近年、冷凍食品の市場規模拡大が続いています。
日本冷凍食品協会が発表している資料によると、2019年の1人あたりの冷凍食品消費量は23.4キログラムでした。10年前の2009年は18.5キログラムなので、10年間で約26%増加しています。
新型コロナウイルスの拡大により、生活様式が変わったことも冷凍食品には追い風です。混雑を避けるために店舗に買い物に行く回数が減る、テレワークで自宅で過ごす時間が増えるなどは、冷凍食品の売上増加に繋がります。
飲食チェーンが冷凍食品を販売することは一般的です。多くの飲食チェーンが以前より冷凍食品を販売しており、Amazon、楽天などのネット通販でも販売しています。
大戸屋の冷凍食品も、飲食チェーンが冷凍食品を強化する流れに沿うものです。ファミリーレストランのロイヤルホストも、2019年12月より冷凍食品の販売を始めました。
冷凍食品の市場規模の拡大は続いていますが、一方で、新規参入する飲食チェーン、小売チェーンも増えています。冷凍食品は有望なマーケットですが、競争が激しくなれば、売上を伸ばすことが難しくなるかもしれません。
大戸屋は冷凍食品の売上を伸ばせるか
大戸屋は冷凍食品の販売を開始し、売上の増加を目指します。
大戸屋は美味しい定食メニューを提供する飲食チェーンとして知られており、冷凍食品の販売で売上を伸ばせそうです。
大戸屋の冷凍食品を最初に買ってくれるのは既存顧客です。大戸屋の既存顧客は、大戸屋の美味しさをよく知っています。
大戸屋の既存顧客はほぼ確実に冷凍食品を買ってくれます。大戸屋は既存顧客に店舗で食事をしてもらうだけでなく、自宅でも冷凍食品を食べてもらうことで、既存顧客一人あたりの購入金額を伸ばすことができます。
冷凍食品のメリットは家族の分量を買ってもらえることです。店舗では一人で食事をするお客さんも、冷凍食品では家族複数人分を買うといったことが起こります。冷凍食品は長期間保存できるので、購入数量も多くなりがちです。
ネット通販は飲食チェーンの冷凍食品の重要な販路です。大戸屋は関東の22店舗で冷凍食品の販売を開始しましたが、将来的にはネット通販でも販売するはずです。
大戸屋に食事に行きたいが、店舗が近くにないという人は全国にいます。このようなお客さんに対して、大戸屋はネット通販で冷凍食品を販売できます。

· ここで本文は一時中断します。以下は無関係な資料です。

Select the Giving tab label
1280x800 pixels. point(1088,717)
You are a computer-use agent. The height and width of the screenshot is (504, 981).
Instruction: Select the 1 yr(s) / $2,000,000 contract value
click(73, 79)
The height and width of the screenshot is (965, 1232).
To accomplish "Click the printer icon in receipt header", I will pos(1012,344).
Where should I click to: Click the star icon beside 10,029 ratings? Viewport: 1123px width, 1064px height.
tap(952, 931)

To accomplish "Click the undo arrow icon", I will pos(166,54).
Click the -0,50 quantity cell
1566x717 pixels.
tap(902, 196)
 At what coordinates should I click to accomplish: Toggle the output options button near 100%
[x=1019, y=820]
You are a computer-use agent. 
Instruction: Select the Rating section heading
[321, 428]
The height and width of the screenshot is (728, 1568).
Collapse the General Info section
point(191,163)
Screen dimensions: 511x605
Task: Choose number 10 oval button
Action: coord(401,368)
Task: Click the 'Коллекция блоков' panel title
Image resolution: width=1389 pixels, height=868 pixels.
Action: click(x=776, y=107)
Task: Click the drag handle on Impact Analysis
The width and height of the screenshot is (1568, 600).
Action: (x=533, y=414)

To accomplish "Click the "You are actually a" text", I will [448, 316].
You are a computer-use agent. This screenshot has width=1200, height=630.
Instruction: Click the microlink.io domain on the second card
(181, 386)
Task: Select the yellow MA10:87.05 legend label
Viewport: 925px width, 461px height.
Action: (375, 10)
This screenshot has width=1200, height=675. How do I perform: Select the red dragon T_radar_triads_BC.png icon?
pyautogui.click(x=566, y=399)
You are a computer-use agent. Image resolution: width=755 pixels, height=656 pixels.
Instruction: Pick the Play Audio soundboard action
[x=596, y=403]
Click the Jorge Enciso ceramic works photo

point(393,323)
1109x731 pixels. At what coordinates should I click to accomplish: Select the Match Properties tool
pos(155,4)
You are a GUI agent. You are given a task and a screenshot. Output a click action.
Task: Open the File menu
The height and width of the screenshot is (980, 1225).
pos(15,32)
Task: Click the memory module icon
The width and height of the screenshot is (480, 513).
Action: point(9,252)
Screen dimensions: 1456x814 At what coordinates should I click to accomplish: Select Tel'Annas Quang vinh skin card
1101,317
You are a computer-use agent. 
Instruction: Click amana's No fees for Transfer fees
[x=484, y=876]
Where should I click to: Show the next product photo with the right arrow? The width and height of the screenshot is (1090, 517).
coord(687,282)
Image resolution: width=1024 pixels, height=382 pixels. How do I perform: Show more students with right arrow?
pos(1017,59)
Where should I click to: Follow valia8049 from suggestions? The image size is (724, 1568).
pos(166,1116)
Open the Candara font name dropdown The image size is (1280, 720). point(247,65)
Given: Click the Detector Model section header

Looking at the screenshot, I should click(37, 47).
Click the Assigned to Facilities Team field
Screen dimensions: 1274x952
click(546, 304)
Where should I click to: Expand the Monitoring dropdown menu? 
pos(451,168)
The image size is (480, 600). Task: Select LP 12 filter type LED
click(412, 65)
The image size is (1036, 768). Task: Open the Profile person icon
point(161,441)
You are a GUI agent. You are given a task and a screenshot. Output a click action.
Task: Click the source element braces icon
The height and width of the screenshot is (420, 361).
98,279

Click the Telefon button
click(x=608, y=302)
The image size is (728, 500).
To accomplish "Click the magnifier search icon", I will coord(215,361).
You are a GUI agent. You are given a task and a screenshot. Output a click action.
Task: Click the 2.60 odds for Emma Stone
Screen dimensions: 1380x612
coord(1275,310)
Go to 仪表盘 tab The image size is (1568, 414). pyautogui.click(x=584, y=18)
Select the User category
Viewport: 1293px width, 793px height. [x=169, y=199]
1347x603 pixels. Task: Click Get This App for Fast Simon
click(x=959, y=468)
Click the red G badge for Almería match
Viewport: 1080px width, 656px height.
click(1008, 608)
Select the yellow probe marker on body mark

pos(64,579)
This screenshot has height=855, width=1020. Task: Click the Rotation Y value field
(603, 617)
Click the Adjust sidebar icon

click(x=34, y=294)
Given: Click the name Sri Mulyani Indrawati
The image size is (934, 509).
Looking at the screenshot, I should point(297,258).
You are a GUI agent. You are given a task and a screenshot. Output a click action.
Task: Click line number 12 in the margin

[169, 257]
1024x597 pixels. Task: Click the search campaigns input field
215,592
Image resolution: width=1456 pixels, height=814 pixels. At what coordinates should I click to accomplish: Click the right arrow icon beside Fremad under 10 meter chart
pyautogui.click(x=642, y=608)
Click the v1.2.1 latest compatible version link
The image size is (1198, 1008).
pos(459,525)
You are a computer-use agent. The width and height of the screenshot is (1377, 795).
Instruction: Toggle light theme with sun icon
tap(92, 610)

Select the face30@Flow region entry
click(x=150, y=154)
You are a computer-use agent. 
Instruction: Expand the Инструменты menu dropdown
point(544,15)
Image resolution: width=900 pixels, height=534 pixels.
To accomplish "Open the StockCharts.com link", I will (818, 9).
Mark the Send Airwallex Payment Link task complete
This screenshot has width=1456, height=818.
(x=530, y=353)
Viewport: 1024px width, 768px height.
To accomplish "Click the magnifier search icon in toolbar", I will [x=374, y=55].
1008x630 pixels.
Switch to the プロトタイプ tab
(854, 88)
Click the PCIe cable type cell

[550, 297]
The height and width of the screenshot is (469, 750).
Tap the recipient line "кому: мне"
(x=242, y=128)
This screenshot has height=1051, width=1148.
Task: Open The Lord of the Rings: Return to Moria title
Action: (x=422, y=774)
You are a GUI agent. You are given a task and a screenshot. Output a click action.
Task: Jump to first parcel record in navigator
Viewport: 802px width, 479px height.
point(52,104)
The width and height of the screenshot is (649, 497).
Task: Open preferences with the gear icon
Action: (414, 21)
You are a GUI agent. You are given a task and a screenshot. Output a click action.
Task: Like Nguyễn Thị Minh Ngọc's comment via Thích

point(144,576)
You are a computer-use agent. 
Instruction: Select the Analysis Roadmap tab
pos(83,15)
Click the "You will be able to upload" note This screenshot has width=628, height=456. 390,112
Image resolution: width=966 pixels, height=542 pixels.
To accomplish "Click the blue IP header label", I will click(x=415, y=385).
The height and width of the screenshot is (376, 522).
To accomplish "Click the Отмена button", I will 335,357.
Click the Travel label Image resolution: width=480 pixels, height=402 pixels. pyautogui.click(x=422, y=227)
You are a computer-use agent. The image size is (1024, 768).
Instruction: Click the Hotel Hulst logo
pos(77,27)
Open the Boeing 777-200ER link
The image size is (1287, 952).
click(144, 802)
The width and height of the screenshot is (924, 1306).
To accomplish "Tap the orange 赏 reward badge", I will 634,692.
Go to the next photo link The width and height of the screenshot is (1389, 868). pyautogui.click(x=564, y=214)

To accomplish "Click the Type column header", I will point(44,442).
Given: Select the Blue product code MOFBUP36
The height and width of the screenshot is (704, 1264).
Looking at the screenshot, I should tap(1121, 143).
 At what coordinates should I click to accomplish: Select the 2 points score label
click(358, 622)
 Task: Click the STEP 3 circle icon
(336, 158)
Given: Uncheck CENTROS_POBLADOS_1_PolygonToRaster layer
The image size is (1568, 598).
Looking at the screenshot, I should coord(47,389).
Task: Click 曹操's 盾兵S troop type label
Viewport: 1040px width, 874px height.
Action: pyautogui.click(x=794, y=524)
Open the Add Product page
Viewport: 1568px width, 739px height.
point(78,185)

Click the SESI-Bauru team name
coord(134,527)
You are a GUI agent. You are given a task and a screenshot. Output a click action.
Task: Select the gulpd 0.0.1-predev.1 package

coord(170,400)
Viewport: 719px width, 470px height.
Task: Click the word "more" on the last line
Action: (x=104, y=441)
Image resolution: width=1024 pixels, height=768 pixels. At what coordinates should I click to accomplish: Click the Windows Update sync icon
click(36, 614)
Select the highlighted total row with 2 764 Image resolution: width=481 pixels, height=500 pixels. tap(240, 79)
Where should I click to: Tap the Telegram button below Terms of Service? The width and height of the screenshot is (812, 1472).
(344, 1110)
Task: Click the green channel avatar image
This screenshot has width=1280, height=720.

大戸屋に行ったことのない人は、大戸屋は美味しい定食を提供する飲食チェーンという良いイメージを持っています。大戸屋の良いイメージは冷凍食品にも活かされ、食事のおかずとして競争力があります。
今後、大戸屋が冷凍食品の販路を全国の店舗、ネット通販と拡大して行けば、それに合わせて売上も増えるはずです。
業績不振の大戸屋が冷凍食品にかける期待は大きい
大戸屋を運営する大戸屋ホールディングスは、2020年3月期の決算では売上高が減り、営業損失になっています。
大戸屋ホールディングスが業績回復を目指すにあたって、新商品の冷凍食品にかける期待は大きいです。
大戸屋ホールディングスの過去5年間の業績は次のようになっています(売上高、営業利益・営業損失の単位は百万円)。
売上高 | 営業利益 | 営業利益率 | |
---|---|---|---|
2016年3月期 | 26,012 | 600 | 2.3 |
2017年3月期 | 25,614 | 709 | 2.8 |
2018年3月期 | 26,265 | 634 | 2.4 |
2019年3月期 | 25,729 | 414 | 1.6 |
2020年3月期 | 24,579 | -648 | – |
2017年3月期から営業利益が減少し、2020年3月期には営業損失になりました。
大戸屋は値上げで客離れが起きたと評価されていますが、実際には大戸屋ホールディングスの営業利益率は低く、さらなる値上げが必要な状況です。
大戸屋は店内加工・調理を行い、美味しい定食メニューを提供することが強みです。しかし、店内の作業量が多いことは、時給の上昇の影響を受けやすい弱みにもなります。
大戸屋はさらなる値上げは難しく、人員の削減も難しいです。さらに、新型コロナウイルスの影響もあり、業績の回復には時間が掛かりそうです。
店舗の不調を補う新しい販路として、冷凍食品への期待は大きいです。冷凍食品は既存顧客への販売、ネット通販での販売で売上を伸ばせます。新型コロナウイルスで店舗はマイナスの影響を受けますが、冷凍食品には追い風です。